Сашок пожал плечами:

— В общем — да.

— Мог бы ведь и у нас то же самое делать.

— Мог бы.

— Не жалеешь, что уехал?

Ляхов усмехнулся:

— Что сделано, то сделано. Думай, как знаешь.

В холле послышался шум. Из лифта вышли двое мужчин. Вокруг — десяток охраны. Мужчины остановились в холле и стали оживленно разговаривать. Бугаи в баре сосредоточенно застыли над стаканами воды, как зимние рыболовы над лунками.

— Что, это какие-то важные персоны? — спросил я тихо.

— Они, — ответил Сашок. — Киприст со словаком, кажется.

— А-а-а-а…

— Хочешь фокус покажу? — прошептал Сашок, и в его глазах засияла озорь. Та, из детства.

— Покежник…

Он медленно сунул правую руку за левую пазуху. Шестеро бугаев мгновенно порозовели и быстро повторили его жест. Ляхов вынул руку. Мордовороты синхронно вынули руки. Ляхов еще раз сунул руку за пазуху. Розовая охрана вдохновенно скопировала Ляхова.

— Может, хватит? — шепнул я.

— Конечно, хватит.

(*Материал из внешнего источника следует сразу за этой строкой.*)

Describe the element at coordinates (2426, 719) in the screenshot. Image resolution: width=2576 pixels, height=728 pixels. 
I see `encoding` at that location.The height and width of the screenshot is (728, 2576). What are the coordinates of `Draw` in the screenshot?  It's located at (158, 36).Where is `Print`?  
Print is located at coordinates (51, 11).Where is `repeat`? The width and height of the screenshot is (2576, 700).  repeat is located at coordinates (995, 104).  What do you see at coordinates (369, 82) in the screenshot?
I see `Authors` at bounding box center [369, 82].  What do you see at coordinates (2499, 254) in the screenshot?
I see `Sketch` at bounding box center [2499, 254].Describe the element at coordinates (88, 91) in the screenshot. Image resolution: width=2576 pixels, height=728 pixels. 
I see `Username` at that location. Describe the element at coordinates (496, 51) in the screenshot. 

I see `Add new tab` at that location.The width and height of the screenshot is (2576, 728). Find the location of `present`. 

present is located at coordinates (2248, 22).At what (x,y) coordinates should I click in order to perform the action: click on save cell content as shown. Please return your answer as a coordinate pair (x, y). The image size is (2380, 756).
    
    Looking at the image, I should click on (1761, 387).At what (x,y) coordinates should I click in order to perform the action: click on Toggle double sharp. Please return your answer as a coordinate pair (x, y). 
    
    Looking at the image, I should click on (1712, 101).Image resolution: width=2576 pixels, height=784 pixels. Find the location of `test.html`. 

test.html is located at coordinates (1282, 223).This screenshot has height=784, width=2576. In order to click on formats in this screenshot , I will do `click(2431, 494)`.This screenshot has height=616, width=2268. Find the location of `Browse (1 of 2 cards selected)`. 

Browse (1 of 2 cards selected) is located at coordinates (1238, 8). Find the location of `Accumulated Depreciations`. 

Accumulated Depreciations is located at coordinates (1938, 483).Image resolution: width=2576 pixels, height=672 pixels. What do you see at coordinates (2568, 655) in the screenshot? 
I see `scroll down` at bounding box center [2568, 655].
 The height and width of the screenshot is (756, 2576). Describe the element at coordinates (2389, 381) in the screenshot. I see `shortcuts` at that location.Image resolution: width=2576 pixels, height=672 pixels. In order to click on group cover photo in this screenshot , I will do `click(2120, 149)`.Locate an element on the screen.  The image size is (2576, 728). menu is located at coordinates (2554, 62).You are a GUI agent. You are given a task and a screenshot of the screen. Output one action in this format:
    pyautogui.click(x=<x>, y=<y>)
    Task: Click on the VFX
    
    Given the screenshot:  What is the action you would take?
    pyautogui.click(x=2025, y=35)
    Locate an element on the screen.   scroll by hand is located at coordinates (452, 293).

На третий раз могут и пальнуть. Ляхов достал из внутреннего кармана носовой платок и очень громко и продолжительно высморкался.

Президенты туманно посмотрели в нашу сторону, пожали друг другу руки и вместе с охраной вышли из отеля.

На следующий день Обама встретился с «лидерами восточноевропейских государств», и вся эта геополитическая тусовка рассосалась. В Варшаве стало все спокойно. Ляхов уехал в Гданьск по работе. Мы провели конференцию и без приключений улетели в Москву.

А теперь — без морали. Честно.

Хорошо, что я не эмигрант Пятимордин. И не президент Обама. И не варшавский охранник Ляхов. Вообще: какое же это счастье, быть просто человеком и просто жить на своей Родине, какой бы многострадальной она ни была.